J'ai ouvert le cahier bleu, celui aux pages légèrement gondolées par l'humidité de février. Les premières lignes sont venues difficilement, comme si je devais réapprendre à marcher dans l'univers que j'avais créé. Pourquoi ai-je arrêté? La peur, probablement. Cette peur sourde que l'histoire ne soit pas assez forte, que les mots sonnent creux.
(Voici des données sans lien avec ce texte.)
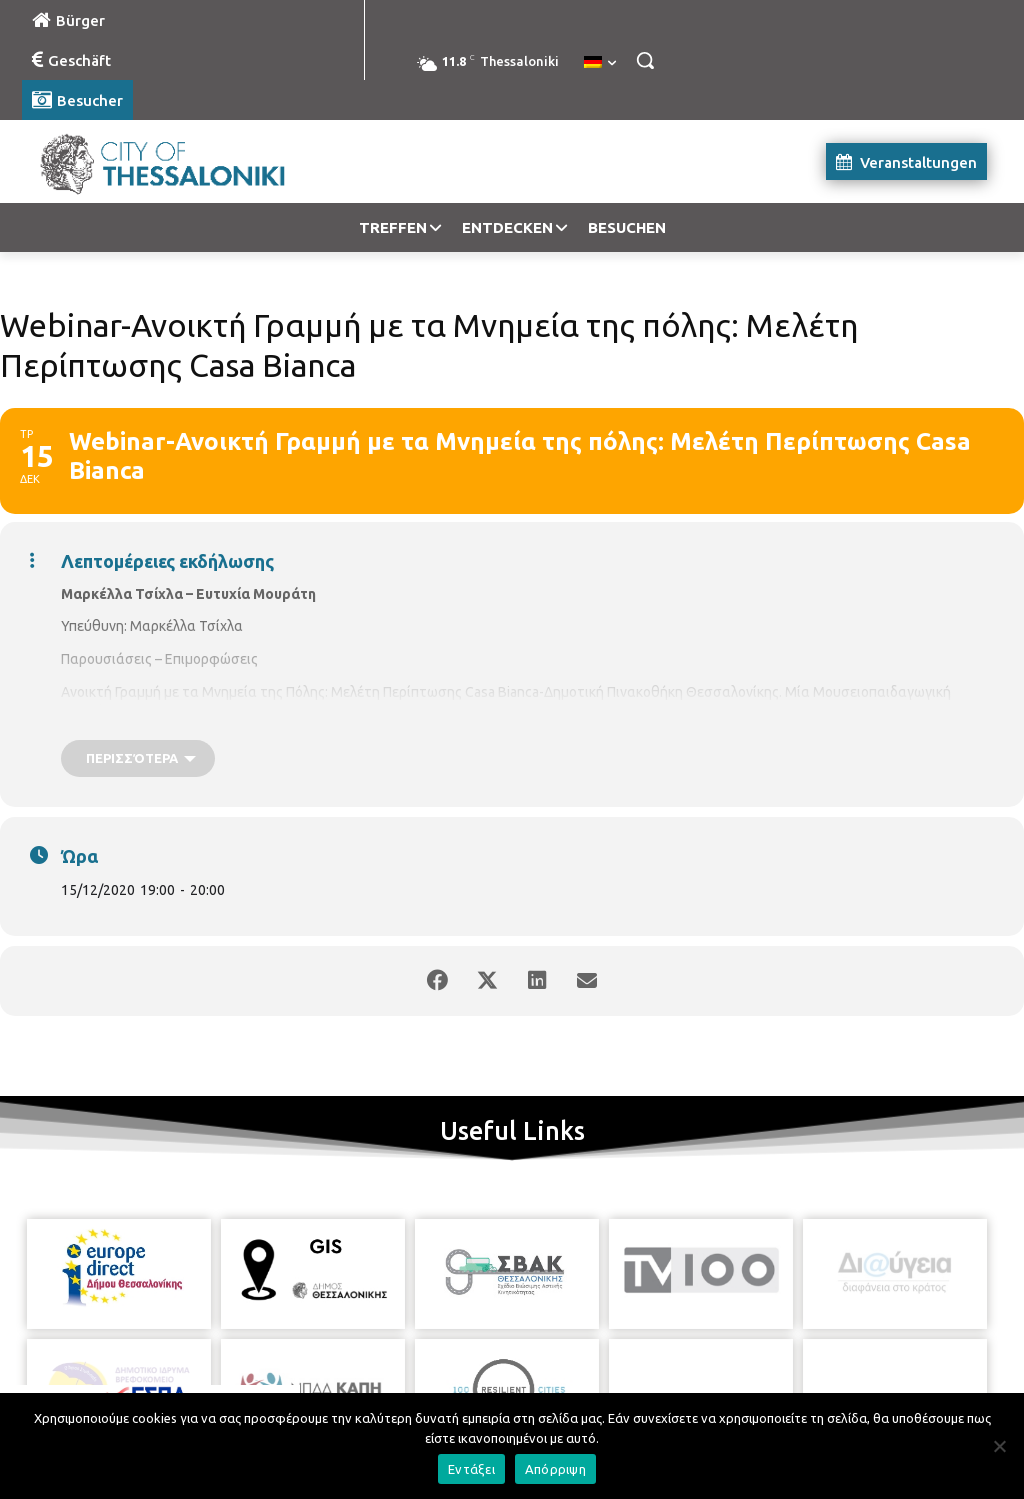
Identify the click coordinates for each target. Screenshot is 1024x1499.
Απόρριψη (555, 1469)
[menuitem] (600, 63)
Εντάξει (471, 1469)
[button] (645, 60)
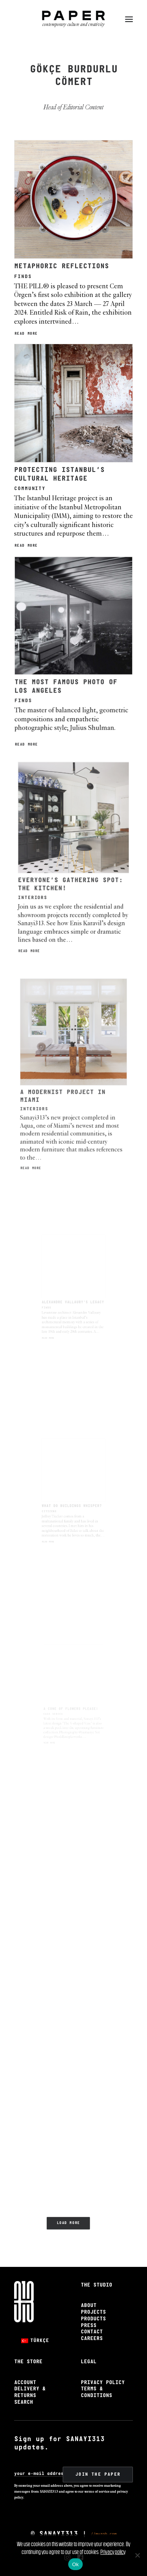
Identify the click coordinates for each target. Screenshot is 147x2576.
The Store (28, 2362)
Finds (23, 276)
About (88, 2306)
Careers (92, 2339)
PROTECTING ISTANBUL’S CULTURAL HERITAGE (64, 465)
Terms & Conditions (96, 2392)
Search (23, 2402)
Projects (93, 2312)
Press (88, 2326)
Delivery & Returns (29, 2392)
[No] (137, 2555)
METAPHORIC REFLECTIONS (61, 266)
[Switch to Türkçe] (35, 2340)
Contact (92, 2332)
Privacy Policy (103, 2383)
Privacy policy (112, 2551)
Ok (75, 2564)
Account (25, 2383)
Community (44, 475)
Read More (26, 334)
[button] (129, 19)
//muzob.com (104, 2533)
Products (93, 2319)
Vers midi, j'ai fait une pause. Dans la cuisine, le café refroidissait pendant que je relisais ce que j'avais écrit. Trois pages. Pas brillantes, mais honnêtes. J'ai pensé à ce que m'avait dit une amie l'an dernier: "La première version n'a pas besoin d'être belle. Elle a juste besoin d'exister." Sur le moment, j'avais hoché la tête poliment. Aujourd'hui, je commence à comprendre.
L'après-midi, j'ai changé la fin. Mon personnage ne va plus attendre passivement. Elle va écrire sa propre lettre—pas à celui qu'elle attendait, mais à elle-même, dix ans plus tôt. Un petit déplacement, mais tout le récit respire différemment maintenant. Il y a quelque chose de plus vivant dans ces pages.
Le soir tombe tôt encore. Les lampadaires s'allument un par un dans la rue. Je referme le cahier sans savoir si ce texte sera jamais publié, ou même terminé. Mais ce n'est plus vraiment la question. Aujourd'hui, j'ai écrit. Demain, peut-être, je retrouverai ce personnage, cette femme qui commence à écrire ses propres réponses.